1

I code a CNN model with Mnist in Keras. The code and print its summary like this: code for cnn:

    model = Sequential()
    model.add(Conv2D(32, kernel_size=(3, 3),
                     activation='relu',
                     input_shape=input_shape))
    model.add(Conv2D(63, (3, 3), activation='relu'))
    model.add(MaxPooling2D(pool_size=(2, 2)))
    model.add(Dropout(0.25))
    model.add(Flatten())
    model.add(Dense(128, name='dense', activation='relu'))
    model.add(Dropout(0.5))
    model.add(Dense(10, activation='softmax'))

    model.compile(loss=keras.losses.categorical_crossentropy,
                  optimizer=keras.optimizers.Adadelta(),
                  metrics=['accuracy'])

model summary:

x_train shape: (60000, 28, 28, 1)
60000 train samples
10000 test samples
_________________________________________________________________
Layer (type)                 Output Shape              Param #   
=================================================================
conv2d_1 (Conv2D)            (None, 26, 26, 32)        320       
_________________________________________________________________
conv2d_2 (Conv2D)            (None, 24, 24, 63)        18207     
_________________________________________________________________
max_pooling2d_1 (MaxPooling2 (None, 12, 12, 63)        0         
_________________________________________________________________
dropout_1 (Dropout)          (None, 12, 12, 63)        0         
_________________________________________________________________
flatten_1 (Flatten)          (None, 9072)              0         
_________________________________________________________________
dense (Dense)                (None, 128)               1161344   
_________________________________________________________________
dropout_2 (Dropout)          (None, 128)               0         
_________________________________________________________________
dense_1 (Dense)              (None, 10)                1290      
=================================================================
Total params: 1,181,161
Trainable params: 1,181,161
Non-trainable params: 0
_________________________________________________________________

The kernel_size of the first and the second conv2D layers are all (3,3).

I don't understand why there are 18207 parameters in the second conv2D layer. Shouldn't it be computed like (3*3+1)*63=630?

david
  • 842
  • 2
  • 8
  • 25

1 Answers1

4

To get the Number of parameters you need to apply the following formula:

(FxFxCi+1)xC0

Where FxF is the kernel size, C0 the output Channels and Ci the input channels. So in your case you are just forgetting the input channels parameter:

18207 = 63*(32*3*3+1)

Edit to answer comments:

when you have the output of the first layer you obtain an "image" of shape: (None, 26, 26, 32) (None being the batch size). So intuitively you will need to learn kernels for every dimension (channel) and as such will need a kernel for every dimension, and then map it to the output dimension. The output dimension is depending on the parameters of the kernel but also the number of kernels: Convolutions are usually computed for each channel and summed. So for exemple you have a (28,28,3) pic with a conv of 3 kernels (5,5,3) and your output will be a (24,24) pic (1 Output Channel). You have 1 kernel for every dimension which you then sum to get the output.

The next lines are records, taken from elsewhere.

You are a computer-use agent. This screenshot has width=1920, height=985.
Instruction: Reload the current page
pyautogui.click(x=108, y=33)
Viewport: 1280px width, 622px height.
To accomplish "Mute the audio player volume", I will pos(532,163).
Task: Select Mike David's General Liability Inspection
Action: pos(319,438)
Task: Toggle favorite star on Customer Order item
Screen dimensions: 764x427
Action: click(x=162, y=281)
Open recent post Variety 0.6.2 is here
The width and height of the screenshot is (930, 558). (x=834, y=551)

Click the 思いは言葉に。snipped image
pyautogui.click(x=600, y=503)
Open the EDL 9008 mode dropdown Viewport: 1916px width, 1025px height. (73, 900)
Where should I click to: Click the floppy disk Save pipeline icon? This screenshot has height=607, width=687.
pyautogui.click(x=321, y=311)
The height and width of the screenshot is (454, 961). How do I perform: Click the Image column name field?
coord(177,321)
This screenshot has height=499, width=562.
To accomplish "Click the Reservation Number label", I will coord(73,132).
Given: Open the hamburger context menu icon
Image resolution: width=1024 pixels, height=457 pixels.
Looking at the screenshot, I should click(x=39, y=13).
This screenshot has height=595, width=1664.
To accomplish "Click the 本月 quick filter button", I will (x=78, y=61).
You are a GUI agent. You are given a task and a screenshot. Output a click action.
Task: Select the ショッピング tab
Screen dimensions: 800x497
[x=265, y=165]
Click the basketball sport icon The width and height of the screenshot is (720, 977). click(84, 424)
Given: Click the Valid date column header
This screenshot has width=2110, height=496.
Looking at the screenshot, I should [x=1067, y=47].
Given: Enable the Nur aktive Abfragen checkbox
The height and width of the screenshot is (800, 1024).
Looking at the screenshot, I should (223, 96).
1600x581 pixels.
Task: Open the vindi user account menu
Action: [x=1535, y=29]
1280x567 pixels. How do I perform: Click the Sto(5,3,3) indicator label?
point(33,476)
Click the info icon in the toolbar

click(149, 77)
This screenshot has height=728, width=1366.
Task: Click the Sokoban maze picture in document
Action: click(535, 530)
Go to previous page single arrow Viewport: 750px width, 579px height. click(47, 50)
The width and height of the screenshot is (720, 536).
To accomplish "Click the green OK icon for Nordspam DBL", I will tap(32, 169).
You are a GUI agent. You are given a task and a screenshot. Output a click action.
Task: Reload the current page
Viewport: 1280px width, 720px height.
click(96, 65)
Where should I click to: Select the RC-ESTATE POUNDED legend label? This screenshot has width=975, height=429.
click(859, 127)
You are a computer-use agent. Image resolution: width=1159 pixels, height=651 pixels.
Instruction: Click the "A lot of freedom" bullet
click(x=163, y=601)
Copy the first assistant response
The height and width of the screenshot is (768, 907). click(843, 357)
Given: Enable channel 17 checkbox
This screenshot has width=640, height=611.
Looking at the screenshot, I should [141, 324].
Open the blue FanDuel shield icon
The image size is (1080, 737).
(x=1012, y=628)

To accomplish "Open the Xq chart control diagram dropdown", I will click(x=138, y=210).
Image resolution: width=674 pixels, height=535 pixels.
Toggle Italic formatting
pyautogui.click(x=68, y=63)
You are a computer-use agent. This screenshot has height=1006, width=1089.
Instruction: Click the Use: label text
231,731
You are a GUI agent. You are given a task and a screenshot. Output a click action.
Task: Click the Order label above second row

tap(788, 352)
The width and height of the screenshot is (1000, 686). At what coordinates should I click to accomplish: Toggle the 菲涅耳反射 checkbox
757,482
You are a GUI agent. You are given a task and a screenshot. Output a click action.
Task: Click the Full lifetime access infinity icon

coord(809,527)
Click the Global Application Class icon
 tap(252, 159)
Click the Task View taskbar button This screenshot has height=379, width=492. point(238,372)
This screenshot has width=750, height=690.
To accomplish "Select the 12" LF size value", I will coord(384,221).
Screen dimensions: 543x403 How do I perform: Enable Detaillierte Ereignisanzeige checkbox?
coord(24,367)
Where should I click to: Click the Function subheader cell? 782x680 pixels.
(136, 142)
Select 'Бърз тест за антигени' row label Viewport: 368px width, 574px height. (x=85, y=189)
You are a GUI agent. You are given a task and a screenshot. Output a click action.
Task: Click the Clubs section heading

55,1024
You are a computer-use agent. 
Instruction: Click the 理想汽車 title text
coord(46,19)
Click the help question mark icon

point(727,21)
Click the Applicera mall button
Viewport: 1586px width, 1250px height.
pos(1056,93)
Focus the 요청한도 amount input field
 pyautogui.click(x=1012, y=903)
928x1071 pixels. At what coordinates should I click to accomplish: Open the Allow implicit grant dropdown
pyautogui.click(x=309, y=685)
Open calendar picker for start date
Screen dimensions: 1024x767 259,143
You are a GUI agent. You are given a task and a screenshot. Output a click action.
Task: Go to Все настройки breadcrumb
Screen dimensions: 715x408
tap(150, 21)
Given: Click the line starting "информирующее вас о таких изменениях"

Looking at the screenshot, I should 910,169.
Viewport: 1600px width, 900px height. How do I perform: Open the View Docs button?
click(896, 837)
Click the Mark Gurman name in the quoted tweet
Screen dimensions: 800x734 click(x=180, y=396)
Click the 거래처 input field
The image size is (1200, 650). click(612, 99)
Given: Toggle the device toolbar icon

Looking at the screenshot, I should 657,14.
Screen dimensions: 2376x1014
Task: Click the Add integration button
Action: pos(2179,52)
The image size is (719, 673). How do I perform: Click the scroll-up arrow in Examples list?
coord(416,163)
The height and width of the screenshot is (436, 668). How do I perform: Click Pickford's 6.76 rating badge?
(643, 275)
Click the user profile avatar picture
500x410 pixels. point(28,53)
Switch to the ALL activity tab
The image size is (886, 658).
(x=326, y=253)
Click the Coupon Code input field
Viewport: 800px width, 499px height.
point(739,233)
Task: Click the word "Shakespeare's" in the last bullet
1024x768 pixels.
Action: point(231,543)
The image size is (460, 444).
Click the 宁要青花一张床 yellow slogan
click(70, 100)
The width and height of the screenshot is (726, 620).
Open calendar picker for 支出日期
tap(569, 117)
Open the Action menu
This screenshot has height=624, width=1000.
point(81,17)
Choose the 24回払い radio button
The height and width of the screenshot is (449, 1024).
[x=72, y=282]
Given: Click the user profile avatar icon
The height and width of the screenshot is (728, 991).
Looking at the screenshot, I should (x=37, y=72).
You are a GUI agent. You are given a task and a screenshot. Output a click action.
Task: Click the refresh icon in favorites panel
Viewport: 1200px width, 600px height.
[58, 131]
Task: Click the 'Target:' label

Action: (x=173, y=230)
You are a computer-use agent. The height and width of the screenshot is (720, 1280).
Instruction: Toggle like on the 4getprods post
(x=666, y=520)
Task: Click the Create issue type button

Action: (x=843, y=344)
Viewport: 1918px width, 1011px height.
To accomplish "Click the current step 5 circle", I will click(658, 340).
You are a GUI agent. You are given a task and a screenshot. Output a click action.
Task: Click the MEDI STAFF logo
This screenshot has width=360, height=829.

But you can also have multiple convolutions:

you still have the same pic (28,28,3) but then have a convolutional layer of size (5,5,3,4). Meaning that you have 4 of the convolution we describe above. to get an output of size (24,24,4) you don't sum the conv, you stack them to get a picture with multiple channel. You learn multiple independent convolutions at the same time. So you see where the calculation comes from. And why the input channels are indeed very important, as are the output ones. But they represent very different parameters. (see this for a more detail & visual explanation)

Frayal
  • 2,117
  • 11
  • 17
  • Thank you, but I am a little confused. Why do I need to time the input channels parameter 32? Does it mean the filter in the second layer needs different kernel parameters for different channels from the last layer? – david Mar 11 '19 at 10:24
  • updated answer @david (tell me if there is still dark zones) – Frayal Mar 11 '19 at 10:38
  • @david In other words, the kernel size is like the number of nodes in a hidden layer, it determines the output shape not the number of trainable variables. So more inputs needs more variables to connect to the hidden layer. – anishtain4 Mar 11 '19 at 14:51
  • @anishtain4 Thank you! – david Mar 11 '19 at 16:54